S&W closes private placement with MFP Partners
Date:11-26-2015
S&W Seed Company recently announced it has closed a non-brokered private placement of its common stock with MFP Partners, L.P. for proceeds of approximately $4.9 million. The company issued 1,180,722 shares of its common stock at a purchase price of $4.15 per share in the private placement.
S&W Seed Company anticipates using proceeds from the private placement to partially accelerate payment of the remaining principal balance of the Convertible Debentures it issued in December 2014, thus reducing interest expense and providing the Company with additional financial flexibility to pursue other growth opportunities.

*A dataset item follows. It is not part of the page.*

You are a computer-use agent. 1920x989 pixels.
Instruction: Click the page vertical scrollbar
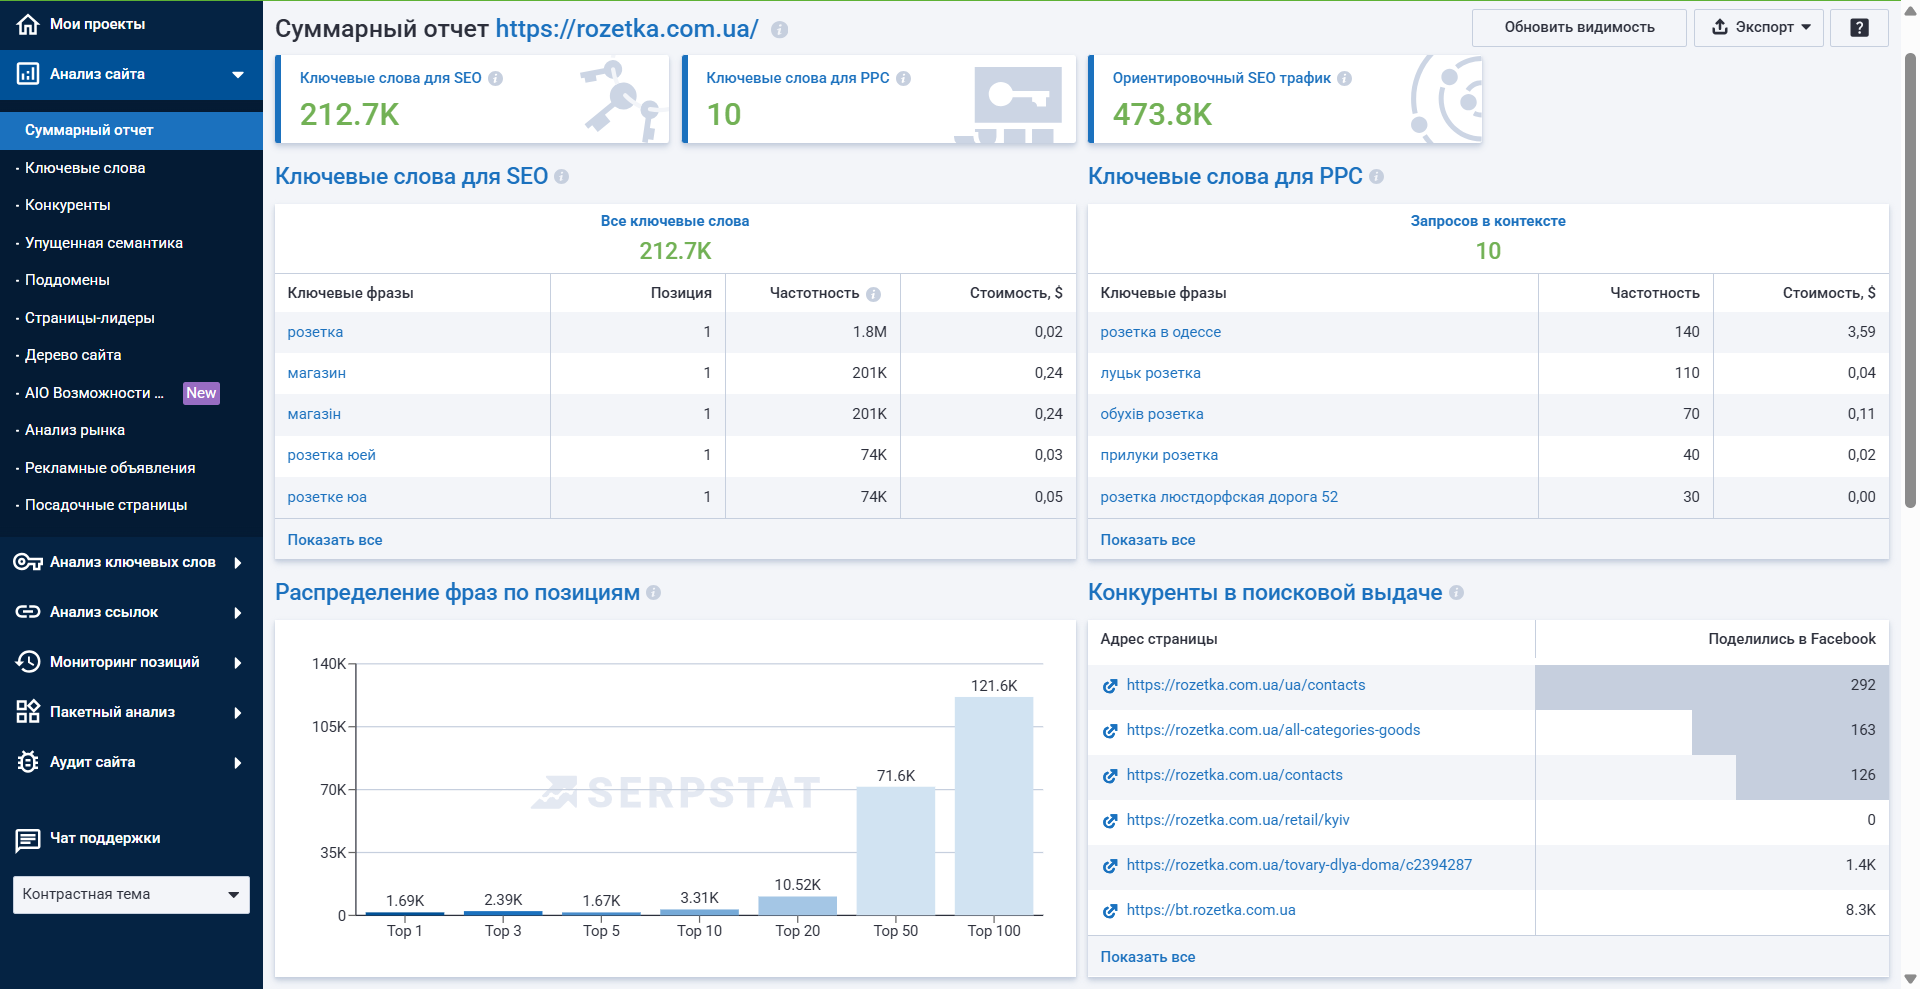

MFP Partners, L.P. is a private investment fund controlled by Michael F. Price that focuses on long-term, value investment opportunities. MFP Partners, L.P. originally became a shareholder in December 2014 when it acquired common stock from the company in a private placement to help finance the Pioneer asset acquisition and now owns approximately 16.9% of the outstanding common stock of S&W Seed Company following this private placement. Alexander C. Matina, Vice President, Investments at MFP Partners, L.P., became a member of the S&W Seed Company board of directors in May 2015.
Rights Offering
Additionally, S&W Seed Company announced today that it intends to file with the SEC a registration statement under the Securities Act in order to effect a rights offering to be made to its holders of common stock, and other security holders having rights to participate, as of the as-yet undetermined record date. S&W Seed Company currently plans to raise up to approximately $10.4 million through the distribution of subscription rights and the exercise thereof, which full rights will entitle the security holders to purchase shares of common stock at $4.15 per share. S&W Seed Company currently plans to fix a record date in early 2016 following completion of the review process by the Commission staff, to distribute subscription rights to holders of common stock and other security holders having rights to participate as of the record date and to consummate the rights offering in the first quarter of 2016.
This press release does not constitute an offer to sell or the solicitation of an offer to buy nor will there be any sale of any securities referred to in this press release in any state or jurisdiction in which such offer, solicitation or sale would be unlawful prior to registration or qualification under the securities laws of such state or jurisdiction. The rights offering will be made only by means of a prospectus meeting the requirements of the Securities Act of 1933, as amended.